Date: Sunday, January 10, 2016
Time: 4:40 PM
Room: Pacific Salon 3
Marcio Resende , RAPiD Genomics LLC, Gainesville, FL
Eveline Caixeta , EMBRAPA, Višosa, Brazil
Emilly Ruas Alkimin , Federal University of Višosa, Vicosa, Brazil
Tiago Vieira Sousa , Federal University of Višosa, Vicosa, Brazil
Marcos D.V. Resende , EMBRAPA - sucursal, Vicosa, Brazil
Srikar Chamala , RAPiD Genomics, Gainesville, FL
Leandro G Neves , RAPiD Genomics LLC, Gainesville, FL
Coffee is an important tropical crop in the world. Among the different species, C. canephora and C. arabica are the most widely planted. One of the challenges for the breeding and genomic characterization of Coffee, specially C. arabica, is the low genetic diversity and complex polyploid nature of its genome.
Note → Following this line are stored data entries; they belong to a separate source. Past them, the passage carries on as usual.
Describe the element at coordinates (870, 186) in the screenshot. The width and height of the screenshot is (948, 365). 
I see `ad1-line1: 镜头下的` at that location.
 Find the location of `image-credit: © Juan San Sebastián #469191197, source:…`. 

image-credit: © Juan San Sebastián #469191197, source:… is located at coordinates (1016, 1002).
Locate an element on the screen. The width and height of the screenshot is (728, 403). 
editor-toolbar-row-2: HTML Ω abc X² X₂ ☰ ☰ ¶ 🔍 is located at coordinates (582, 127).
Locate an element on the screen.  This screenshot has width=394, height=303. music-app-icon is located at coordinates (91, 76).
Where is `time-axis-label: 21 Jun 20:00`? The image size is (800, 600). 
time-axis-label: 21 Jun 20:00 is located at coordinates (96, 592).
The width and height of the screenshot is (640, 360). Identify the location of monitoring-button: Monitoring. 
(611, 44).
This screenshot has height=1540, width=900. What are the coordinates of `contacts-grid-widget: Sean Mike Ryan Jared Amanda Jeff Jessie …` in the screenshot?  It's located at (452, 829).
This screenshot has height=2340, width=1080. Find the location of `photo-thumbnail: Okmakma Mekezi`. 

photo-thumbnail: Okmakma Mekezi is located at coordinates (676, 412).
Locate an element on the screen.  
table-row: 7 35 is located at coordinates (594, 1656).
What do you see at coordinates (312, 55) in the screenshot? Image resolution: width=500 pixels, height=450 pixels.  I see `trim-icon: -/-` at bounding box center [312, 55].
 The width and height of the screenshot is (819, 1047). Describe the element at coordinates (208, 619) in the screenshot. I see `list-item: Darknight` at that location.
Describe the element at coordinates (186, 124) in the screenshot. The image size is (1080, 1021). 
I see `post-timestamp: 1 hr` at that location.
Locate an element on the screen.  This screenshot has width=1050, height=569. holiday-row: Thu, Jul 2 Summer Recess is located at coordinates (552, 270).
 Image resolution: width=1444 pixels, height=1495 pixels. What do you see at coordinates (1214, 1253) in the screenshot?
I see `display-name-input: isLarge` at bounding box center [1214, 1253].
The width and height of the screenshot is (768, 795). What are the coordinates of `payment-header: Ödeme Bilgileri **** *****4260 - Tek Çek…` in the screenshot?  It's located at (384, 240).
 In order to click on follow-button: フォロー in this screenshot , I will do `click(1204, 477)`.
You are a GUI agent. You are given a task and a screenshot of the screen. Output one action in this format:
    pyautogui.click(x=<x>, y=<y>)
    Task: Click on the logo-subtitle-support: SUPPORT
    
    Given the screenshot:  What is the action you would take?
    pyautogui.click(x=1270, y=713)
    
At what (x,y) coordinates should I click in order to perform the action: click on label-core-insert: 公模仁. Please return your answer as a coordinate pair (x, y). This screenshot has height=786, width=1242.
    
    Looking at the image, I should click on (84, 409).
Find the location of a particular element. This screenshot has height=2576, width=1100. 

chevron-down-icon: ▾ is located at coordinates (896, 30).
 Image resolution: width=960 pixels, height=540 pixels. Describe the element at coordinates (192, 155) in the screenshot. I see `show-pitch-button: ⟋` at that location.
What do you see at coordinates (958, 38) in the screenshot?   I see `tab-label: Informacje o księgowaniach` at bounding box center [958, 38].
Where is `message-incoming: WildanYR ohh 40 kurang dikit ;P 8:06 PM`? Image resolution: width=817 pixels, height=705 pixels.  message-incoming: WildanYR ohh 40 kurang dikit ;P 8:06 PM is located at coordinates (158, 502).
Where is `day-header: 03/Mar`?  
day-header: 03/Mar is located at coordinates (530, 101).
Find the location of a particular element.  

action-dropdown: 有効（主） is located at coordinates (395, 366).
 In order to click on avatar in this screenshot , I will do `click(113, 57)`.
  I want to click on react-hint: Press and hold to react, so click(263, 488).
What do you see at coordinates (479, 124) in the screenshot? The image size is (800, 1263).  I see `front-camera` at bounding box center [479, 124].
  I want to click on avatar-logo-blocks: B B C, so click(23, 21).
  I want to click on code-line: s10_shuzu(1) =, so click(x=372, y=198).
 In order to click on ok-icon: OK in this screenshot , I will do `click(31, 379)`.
Here, we present the development of a multi-species, genome-wide, high-throughput genotyping platform for Coffee. The strategy is based on the targeted genome capture of 40,000 regions in the Coffee genome followed by next-generation sequencing. These regions were bioinformatically identified to avoid repetitive elements and screen a large number of annotated genes. To capture these regions, we designed probes using a combination of genomic resources, including the C. canephora reference genome and assembled unigenes specific to each of the two species. We evaluated the method on 72 samples from C. canephora and 72 from C. arabica. This population resulted in the discovery of 162,026 SNPs in 27,651 polymorphic probes, with a median of 5 SNPs per probe. From this total, 33,239 SNPs were specific to C. arabica and 87,271 SNPs were specific to C. canephora. The assay resulted in 3% median missing data, out of which 967 and 40 SNPs were missing in all the individuals of C. arabica and C. canephora, respectively, indicating the discovery of inter-specific presence and absence (PAV) variants. This assay represents a new tool for the Coffee community that can help future genome assemblies, accelerate breeding, unravel the genetic basis of traits of interest and manage genetic diversity in the species.